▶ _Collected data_
______________________________

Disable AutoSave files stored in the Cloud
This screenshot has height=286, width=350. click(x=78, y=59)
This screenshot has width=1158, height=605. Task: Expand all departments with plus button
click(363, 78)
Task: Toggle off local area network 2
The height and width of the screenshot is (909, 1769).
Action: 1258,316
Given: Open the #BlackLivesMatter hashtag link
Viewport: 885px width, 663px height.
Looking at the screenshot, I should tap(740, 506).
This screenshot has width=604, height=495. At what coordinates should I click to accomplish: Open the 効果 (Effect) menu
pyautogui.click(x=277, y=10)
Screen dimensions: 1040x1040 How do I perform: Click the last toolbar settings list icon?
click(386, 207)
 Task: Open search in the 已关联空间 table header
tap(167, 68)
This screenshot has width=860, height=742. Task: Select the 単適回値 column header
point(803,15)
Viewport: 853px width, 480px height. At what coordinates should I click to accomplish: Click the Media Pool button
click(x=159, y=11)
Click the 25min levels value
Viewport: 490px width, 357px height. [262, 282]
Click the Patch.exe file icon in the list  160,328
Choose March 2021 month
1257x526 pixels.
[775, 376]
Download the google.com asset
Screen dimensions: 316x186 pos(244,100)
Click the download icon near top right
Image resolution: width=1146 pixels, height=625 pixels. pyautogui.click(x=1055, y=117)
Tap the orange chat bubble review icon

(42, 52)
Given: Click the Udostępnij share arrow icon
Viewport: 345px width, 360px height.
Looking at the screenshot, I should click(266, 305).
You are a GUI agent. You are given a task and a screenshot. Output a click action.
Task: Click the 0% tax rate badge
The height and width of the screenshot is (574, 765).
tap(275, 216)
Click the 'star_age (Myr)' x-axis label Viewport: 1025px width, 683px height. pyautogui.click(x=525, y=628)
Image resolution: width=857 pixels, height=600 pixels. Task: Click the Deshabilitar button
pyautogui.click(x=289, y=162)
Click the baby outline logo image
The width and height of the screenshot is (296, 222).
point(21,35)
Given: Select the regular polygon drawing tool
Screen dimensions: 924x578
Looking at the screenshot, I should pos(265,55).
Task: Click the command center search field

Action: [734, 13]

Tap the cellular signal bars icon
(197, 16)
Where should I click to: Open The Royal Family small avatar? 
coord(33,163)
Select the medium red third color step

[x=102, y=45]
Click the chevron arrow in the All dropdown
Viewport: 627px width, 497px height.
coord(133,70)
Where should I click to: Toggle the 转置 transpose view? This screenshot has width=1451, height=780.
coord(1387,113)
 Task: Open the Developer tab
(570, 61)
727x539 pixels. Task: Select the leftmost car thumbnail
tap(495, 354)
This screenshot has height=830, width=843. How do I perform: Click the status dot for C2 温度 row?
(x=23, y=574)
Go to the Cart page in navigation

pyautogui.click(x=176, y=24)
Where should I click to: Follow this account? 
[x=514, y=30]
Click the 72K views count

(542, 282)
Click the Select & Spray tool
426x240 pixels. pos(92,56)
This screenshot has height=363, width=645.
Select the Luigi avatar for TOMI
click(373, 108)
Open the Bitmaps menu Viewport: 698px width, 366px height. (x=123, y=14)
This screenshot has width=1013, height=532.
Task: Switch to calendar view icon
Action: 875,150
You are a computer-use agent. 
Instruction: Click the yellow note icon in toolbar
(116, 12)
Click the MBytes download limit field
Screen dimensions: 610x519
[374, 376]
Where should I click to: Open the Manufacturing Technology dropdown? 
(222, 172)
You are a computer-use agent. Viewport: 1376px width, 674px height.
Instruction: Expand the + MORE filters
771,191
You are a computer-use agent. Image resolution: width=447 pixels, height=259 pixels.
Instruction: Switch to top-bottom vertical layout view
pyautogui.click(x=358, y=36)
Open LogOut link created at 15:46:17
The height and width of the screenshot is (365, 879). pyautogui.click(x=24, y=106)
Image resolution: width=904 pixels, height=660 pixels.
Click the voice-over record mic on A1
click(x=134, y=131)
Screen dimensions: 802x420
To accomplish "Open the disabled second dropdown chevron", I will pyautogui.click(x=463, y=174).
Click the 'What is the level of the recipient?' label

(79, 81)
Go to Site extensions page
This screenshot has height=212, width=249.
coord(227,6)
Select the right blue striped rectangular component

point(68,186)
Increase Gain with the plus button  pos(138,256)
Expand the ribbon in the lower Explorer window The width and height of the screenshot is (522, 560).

______________________________

▶ _DESCRIPTION OF THE TASK_
Across all the records, find the lines containing the word "computer" and reproduce each one.

▶ _ANSWER SECTION_
You are a computer-use agent. 
You are a computer-use agent. Viewport: 1376px width, 674px height.
You are a computer-use agent. Image resolution: width=447 pixels, height=259 pixels.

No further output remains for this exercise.